Action item:
Here are some entries. Print them exactly as they are.

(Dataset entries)
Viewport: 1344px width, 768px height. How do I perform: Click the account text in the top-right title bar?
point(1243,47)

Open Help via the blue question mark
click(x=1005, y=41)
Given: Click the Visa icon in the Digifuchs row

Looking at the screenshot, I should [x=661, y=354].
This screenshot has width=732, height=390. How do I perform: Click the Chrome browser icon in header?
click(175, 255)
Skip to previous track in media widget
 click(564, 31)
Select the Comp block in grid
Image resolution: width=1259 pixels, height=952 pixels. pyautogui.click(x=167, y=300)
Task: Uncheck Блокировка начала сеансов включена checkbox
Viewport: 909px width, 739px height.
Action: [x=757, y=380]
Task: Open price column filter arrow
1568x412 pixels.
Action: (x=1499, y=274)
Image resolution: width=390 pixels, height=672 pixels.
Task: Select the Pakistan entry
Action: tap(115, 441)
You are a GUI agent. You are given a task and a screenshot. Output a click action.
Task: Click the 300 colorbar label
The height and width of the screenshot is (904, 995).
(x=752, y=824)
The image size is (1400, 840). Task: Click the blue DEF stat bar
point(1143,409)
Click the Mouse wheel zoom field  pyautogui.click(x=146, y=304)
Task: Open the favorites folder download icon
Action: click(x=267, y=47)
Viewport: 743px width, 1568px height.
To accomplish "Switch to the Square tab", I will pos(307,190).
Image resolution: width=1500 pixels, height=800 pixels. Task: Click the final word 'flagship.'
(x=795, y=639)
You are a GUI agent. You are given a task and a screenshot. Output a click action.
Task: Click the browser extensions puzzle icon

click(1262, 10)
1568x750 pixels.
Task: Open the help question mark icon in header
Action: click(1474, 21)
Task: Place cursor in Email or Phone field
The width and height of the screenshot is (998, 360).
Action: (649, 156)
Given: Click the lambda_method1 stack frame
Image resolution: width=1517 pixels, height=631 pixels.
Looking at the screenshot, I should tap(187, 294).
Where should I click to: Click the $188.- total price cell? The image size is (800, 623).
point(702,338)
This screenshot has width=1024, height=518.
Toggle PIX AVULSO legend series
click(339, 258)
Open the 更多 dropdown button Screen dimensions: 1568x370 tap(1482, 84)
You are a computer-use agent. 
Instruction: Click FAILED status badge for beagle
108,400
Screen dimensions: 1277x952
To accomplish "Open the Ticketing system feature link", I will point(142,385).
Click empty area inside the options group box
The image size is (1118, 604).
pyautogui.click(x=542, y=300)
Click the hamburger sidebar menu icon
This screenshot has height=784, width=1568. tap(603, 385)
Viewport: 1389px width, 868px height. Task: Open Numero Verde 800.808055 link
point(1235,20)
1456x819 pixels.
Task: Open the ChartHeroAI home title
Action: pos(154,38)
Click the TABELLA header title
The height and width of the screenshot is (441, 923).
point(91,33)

Task result:
Viewport: 1344px width, 768px height. How do I perform: Click the account text in the top-right title bar?
point(1243,47)

Open Help via the blue question mark
click(x=1005, y=41)
Given: Click the Visa icon in the Digifuchs row

Looking at the screenshot, I should [x=661, y=354].
This screenshot has width=732, height=390. How do I perform: Click the Chrome browser icon in header?
click(175, 255)
Skip to previous track in media widget
 click(564, 31)
Select the Comp block in grid
Image resolution: width=1259 pixels, height=952 pixels. pyautogui.click(x=167, y=300)
Task: Uncheck Блокировка начала сеансов включена checkbox
Viewport: 909px width, 739px height.
Action: [x=757, y=380]
Task: Open price column filter arrow
1568x412 pixels.
Action: (x=1499, y=274)
Image resolution: width=390 pixels, height=672 pixels.
Task: Select the Pakistan entry
Action: tap(115, 441)
You are a GUI agent. You are given a task and a screenshot. Output a click action.
Task: Click the 300 colorbar label
The height and width of the screenshot is (904, 995).
(x=752, y=824)
The image size is (1400, 840). Task: Click the blue DEF stat bar
point(1143,409)
Click the Mouse wheel zoom field  pyautogui.click(x=146, y=304)
Task: Open the favorites folder download icon
Action: click(x=267, y=47)
Viewport: 743px width, 1568px height.
To accomplish "Switch to the Square tab", I will pos(307,190).
Image resolution: width=1500 pixels, height=800 pixels. Task: Click the final word 'flagship.'
(x=795, y=639)
You are a GUI agent. You are given a task and a screenshot. Output a click action.
Task: Click the browser extensions puzzle icon

click(1262, 10)
1568x750 pixels.
Task: Open the help question mark icon in header
Action: click(1474, 21)
Task: Place cursor in Email or Phone field
The width and height of the screenshot is (998, 360).
Action: (649, 156)
Given: Click the lambda_method1 stack frame
Image resolution: width=1517 pixels, height=631 pixels.
Looking at the screenshot, I should tap(187, 294).
Where should I click to: Click the $188.- total price cell? The image size is (800, 623).
point(702,338)
This screenshot has width=1024, height=518.
Toggle PIX AVULSO legend series
click(339, 258)
Open the 更多 dropdown button Screen dimensions: 1568x370 tap(1482, 84)
You are a computer-use agent. 
Instruction: Click FAILED status badge for beagle
108,400
Screen dimensions: 1277x952
To accomplish "Open the Ticketing system feature link", I will point(142,385).
Click empty area inside the options group box
The image size is (1118, 604).
pyautogui.click(x=542, y=300)
Click the hamburger sidebar menu icon
This screenshot has height=784, width=1568. tap(603, 385)
Viewport: 1389px width, 868px height. Task: Open Numero Verde 800.808055 link
point(1235,20)
1456x819 pixels.
Task: Open the ChartHeroAI home title
Action: pos(154,38)
Click the TABELLA header title
The height and width of the screenshot is (441, 923).
point(91,33)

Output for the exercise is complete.